## BEGIN Records for the task

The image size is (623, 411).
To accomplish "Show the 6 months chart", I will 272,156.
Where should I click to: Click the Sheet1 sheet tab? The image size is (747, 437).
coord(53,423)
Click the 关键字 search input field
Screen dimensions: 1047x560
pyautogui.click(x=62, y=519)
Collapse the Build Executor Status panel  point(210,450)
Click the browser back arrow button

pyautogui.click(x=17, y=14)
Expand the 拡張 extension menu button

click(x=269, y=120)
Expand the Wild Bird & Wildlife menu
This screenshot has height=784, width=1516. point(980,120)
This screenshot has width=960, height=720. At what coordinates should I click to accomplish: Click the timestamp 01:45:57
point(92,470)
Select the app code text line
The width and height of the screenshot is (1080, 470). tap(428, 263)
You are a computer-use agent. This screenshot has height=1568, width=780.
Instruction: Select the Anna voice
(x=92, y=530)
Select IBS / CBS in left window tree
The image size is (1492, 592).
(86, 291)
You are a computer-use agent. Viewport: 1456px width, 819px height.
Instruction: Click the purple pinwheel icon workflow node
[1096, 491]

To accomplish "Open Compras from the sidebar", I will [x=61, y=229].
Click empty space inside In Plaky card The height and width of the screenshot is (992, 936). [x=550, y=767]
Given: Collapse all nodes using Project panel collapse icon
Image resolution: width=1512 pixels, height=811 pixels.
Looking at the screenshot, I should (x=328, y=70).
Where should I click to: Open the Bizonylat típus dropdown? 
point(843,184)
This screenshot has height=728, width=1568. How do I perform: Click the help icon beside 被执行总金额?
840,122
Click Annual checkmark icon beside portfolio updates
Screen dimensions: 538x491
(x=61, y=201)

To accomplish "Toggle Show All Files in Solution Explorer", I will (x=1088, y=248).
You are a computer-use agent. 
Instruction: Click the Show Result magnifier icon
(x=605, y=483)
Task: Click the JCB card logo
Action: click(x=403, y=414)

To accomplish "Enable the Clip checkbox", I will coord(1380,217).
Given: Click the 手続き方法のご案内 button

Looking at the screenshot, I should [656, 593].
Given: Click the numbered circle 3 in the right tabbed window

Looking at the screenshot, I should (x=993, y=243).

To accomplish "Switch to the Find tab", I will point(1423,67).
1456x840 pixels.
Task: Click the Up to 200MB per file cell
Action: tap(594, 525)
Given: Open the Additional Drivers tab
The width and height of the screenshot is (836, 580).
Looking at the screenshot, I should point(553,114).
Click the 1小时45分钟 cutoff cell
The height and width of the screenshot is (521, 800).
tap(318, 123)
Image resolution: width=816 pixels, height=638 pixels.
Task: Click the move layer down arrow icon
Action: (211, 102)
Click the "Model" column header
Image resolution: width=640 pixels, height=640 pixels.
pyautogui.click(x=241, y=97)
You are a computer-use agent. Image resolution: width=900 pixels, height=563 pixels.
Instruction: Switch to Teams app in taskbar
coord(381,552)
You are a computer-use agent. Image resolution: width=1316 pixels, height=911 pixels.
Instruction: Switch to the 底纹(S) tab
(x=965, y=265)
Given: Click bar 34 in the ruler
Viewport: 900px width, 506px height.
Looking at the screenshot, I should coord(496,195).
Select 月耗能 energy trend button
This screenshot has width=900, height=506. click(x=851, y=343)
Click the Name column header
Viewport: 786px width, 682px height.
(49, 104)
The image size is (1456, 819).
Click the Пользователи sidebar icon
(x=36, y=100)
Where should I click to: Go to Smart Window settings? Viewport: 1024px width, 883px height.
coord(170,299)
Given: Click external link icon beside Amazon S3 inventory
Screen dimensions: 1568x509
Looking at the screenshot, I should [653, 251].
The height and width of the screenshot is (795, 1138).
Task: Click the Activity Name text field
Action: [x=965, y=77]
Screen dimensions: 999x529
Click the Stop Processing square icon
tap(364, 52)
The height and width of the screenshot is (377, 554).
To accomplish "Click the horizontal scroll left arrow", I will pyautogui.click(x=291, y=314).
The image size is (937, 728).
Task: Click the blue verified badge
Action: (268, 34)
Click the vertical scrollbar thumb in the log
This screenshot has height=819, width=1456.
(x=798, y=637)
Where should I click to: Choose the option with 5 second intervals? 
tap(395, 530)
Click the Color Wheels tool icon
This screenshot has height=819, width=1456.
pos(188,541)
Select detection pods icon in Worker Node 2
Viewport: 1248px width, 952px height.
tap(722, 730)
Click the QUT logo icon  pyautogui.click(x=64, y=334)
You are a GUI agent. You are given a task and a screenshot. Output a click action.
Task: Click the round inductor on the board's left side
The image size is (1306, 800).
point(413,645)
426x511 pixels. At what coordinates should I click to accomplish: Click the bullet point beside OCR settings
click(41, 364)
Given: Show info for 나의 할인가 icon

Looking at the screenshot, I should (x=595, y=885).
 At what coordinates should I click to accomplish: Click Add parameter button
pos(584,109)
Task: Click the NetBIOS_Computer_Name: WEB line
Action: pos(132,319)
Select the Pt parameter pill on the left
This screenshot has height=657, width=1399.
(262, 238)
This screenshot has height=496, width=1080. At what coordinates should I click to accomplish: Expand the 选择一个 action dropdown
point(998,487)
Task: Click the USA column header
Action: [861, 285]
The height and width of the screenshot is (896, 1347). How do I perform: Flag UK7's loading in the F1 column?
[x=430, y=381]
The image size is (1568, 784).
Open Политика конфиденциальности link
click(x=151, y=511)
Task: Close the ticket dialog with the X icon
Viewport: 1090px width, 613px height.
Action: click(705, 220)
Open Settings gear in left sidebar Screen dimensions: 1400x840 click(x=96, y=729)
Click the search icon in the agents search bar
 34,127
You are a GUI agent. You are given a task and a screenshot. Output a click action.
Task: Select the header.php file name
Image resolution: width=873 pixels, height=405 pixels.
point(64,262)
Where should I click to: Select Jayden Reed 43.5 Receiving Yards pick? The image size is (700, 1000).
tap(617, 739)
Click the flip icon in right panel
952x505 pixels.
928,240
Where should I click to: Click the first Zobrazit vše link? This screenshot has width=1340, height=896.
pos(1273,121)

## END Records for the task

Turn every line of the records into a numbered list, skipping any blank lines.

Full solution:
1. The image size is (623, 411).
2. To accomplish "Show the 6 months chart", I will 272,156.
3. Where should I click to: Click the Sheet1 sheet tab? The image size is (747, 437).
4. coord(53,423)
5. Click the 关键字 search input field
6. Screen dimensions: 1047x560
7. pyautogui.click(x=62, y=519)
8. Collapse the Build Executor Status panel  point(210,450)
9. Click the browser back arrow button
10. pyautogui.click(x=17, y=14)
11. Expand the 拡張 extension menu button
12. click(x=269, y=120)
13. Expand the Wild Bird & Wildlife menu
14. This screenshot has height=784, width=1516. point(980,120)
15. This screenshot has width=960, height=720. At what coordinates should I click to accomplish: Click the timestamp 01:45:57
16. point(92,470)
17. Select the app code text line
18. The width and height of the screenshot is (1080, 470). tap(428, 263)
19. You are a computer-use agent. This screenshot has height=1568, width=780.
20. Instruction: Select the Anna voice
21. (x=92, y=530)
22. Select IBS / CBS in left window tree
23. The image size is (1492, 592).
24. (86, 291)
25. You are a computer-use agent. Viewport: 1456px width, 819px height.
26. Instruction: Click the purple pinwheel icon workflow node
27. [1096, 491]
28. To accomplish "Open Compras from the sidebar", I will [x=61, y=229].
29. Click empty space inside In Plaky card The height and width of the screenshot is (992, 936). [x=550, y=767]
30. Given: Collapse all nodes using Project panel collapse icon
31. Image resolution: width=1512 pixels, height=811 pixels.
32. Looking at the screenshot, I should (x=328, y=70).
33. Where should I click to: Open the Bizonylat típus dropdown? 
34. point(843,184)
35. This screenshot has height=728, width=1568. How do I perform: Click the help icon beside 被执行总金额?
36. 840,122
37. Click Annual checkmark icon beside portfolio updates
38. Screen dimensions: 538x491
39. (x=61, y=201)
40. To accomplish "Toggle Show All Files in Solution Explorer", I will (x=1088, y=248).
41. You are a computer-use agent. 
42. Instruction: Click the Show Result magnifier icon
43. (x=605, y=483)
44. Task: Click the JCB card logo
45. Action: click(x=403, y=414)
46. To accomplish "Enable the Clip checkbox", I will coord(1380,217).
47. Given: Click the 手続き方法のご案内 button
48. Looking at the screenshot, I should [656, 593].
49. Given: Click the numbered circle 3 in the right tabbed window
50. Looking at the screenshot, I should (x=993, y=243).
51. To accomplish "Switch to the Find tab", I will point(1423,67).
52. 1456x840 pixels.
53. Task: Click the Up to 200MB per file cell
54. Action: tap(594, 525)
55. Given: Open the Additional Drivers tab
56. The width and height of the screenshot is (836, 580).
57. Looking at the screenshot, I should point(553,114).
58. Click the 1小时45分钟 cutoff cell
59. The height and width of the screenshot is (521, 800).
60. tap(318, 123)
61. Image resolution: width=816 pixels, height=638 pixels.
62. Task: Click the move layer down arrow icon
63. Action: (211, 102)
64. Click the "Model" column header
65. Image resolution: width=640 pixels, height=640 pixels.
66. pyautogui.click(x=241, y=97)
67. You are a computer-use agent. Image resolution: width=900 pixels, height=563 pixels.
68. Instruction: Switch to Teams app in taskbar
69. coord(381,552)
70. You are a computer-use agent. Image resolution: width=1316 pixels, height=911 pixels.
71. Instruction: Switch to the 底纹(S) tab
72. (x=965, y=265)
73. Given: Click bar 34 in the ruler
74. Viewport: 900px width, 506px height.
75. Looking at the screenshot, I should coord(496,195).
76. Select 月耗能 energy trend button
77. This screenshot has width=900, height=506. click(x=851, y=343)
78. Click the Name column header
79. Viewport: 786px width, 682px height.
80. (49, 104)
81. The image size is (1456, 819).
82. Click the Пользователи sidebar icon
83. (x=36, y=100)
84. Where should I click to: Go to Smart Window settings? Viewport: 1024px width, 883px height.
85. coord(170,299)
86. Given: Click external link icon beside Amazon S3 inventory
87. Screen dimensions: 1568x509
88. Looking at the screenshot, I should [653, 251].
89. The height and width of the screenshot is (795, 1138).
90. Task: Click the Activity Name text field
91. Action: [x=965, y=77]
92. Screen dimensions: 999x529
93. Click the Stop Processing square icon
94. tap(364, 52)
95. The height and width of the screenshot is (377, 554).
96. To accomplish "Click the horizontal scroll left arrow", I will pyautogui.click(x=291, y=314).
97. The image size is (937, 728).
98. Task: Click the blue verified badge
99. Action: (268, 34)
100. Click the vertical scrollbar thumb in the log
101. This screenshot has height=819, width=1456.
102. (x=798, y=637)
103. Where should I click to: Choose the option with 5 second intervals? 
104. tap(395, 530)
105. Click the Color Wheels tool icon
106. This screenshot has height=819, width=1456.
107. pos(188,541)
108. Select detection pods icon in Worker Node 2
109. Viewport: 1248px width, 952px height.
110. tap(722, 730)
111. Click the QUT logo icon  pyautogui.click(x=64, y=334)
112. You are a GUI agent. You are given a task and a screenshot. Output a click action.
113. Task: Click the round inductor on the board's left side
114. The image size is (1306, 800).
115. point(413,645)
116. 426x511 pixels. At what coordinates should I click to accomplish: Click the bullet point beside OCR settings
117. click(41, 364)
118. Given: Show info for 나의 할인가 icon
119. Looking at the screenshot, I should (x=595, y=885).
120.  At what coordinates should I click to accomplish: Click Add parameter button
121. pos(584,109)
122. Task: Click the NetBIOS_Computer_Name: WEB line
123. Action: pos(132,319)
124. Select the Pt parameter pill on the left
125. This screenshot has height=657, width=1399.
126. (262, 238)
127. This screenshot has height=496, width=1080. At what coordinates should I click to accomplish: Expand the 选择一个 action dropdown
128. point(998,487)
129. Task: Click the USA column header
130. Action: [861, 285]
131. The height and width of the screenshot is (896, 1347). How do I perform: Flag UK7's loading in the F1 column?
132. [x=430, y=381]
133. The image size is (1568, 784).
134. Open Политика конфиденциальности link
135. click(x=151, y=511)
136. Task: Close the ticket dialog with the X icon
137. Viewport: 1090px width, 613px height.
138. Action: click(705, 220)
139. Open Settings gear in left sidebar Screen dimensions: 1400x840 click(x=96, y=729)
140. Click the search icon in the agents search bar
141.  34,127
142. You are a GUI agent. You are given a task and a screenshot. Output a click action.
143. Task: Select the header.php file name
144. Image resolution: width=873 pixels, height=405 pixels.
145. point(64,262)
146. Where should I click to: Select Jayden Reed 43.5 Receiving Yards pick? The image size is (700, 1000).
147. tap(617, 739)
148. Click the flip icon in right panel
149. 952x505 pixels.
150. 928,240
151. Where should I click to: Click the first Zobrazit vše link? This screenshot has width=1340, height=896.
152. pos(1273,121)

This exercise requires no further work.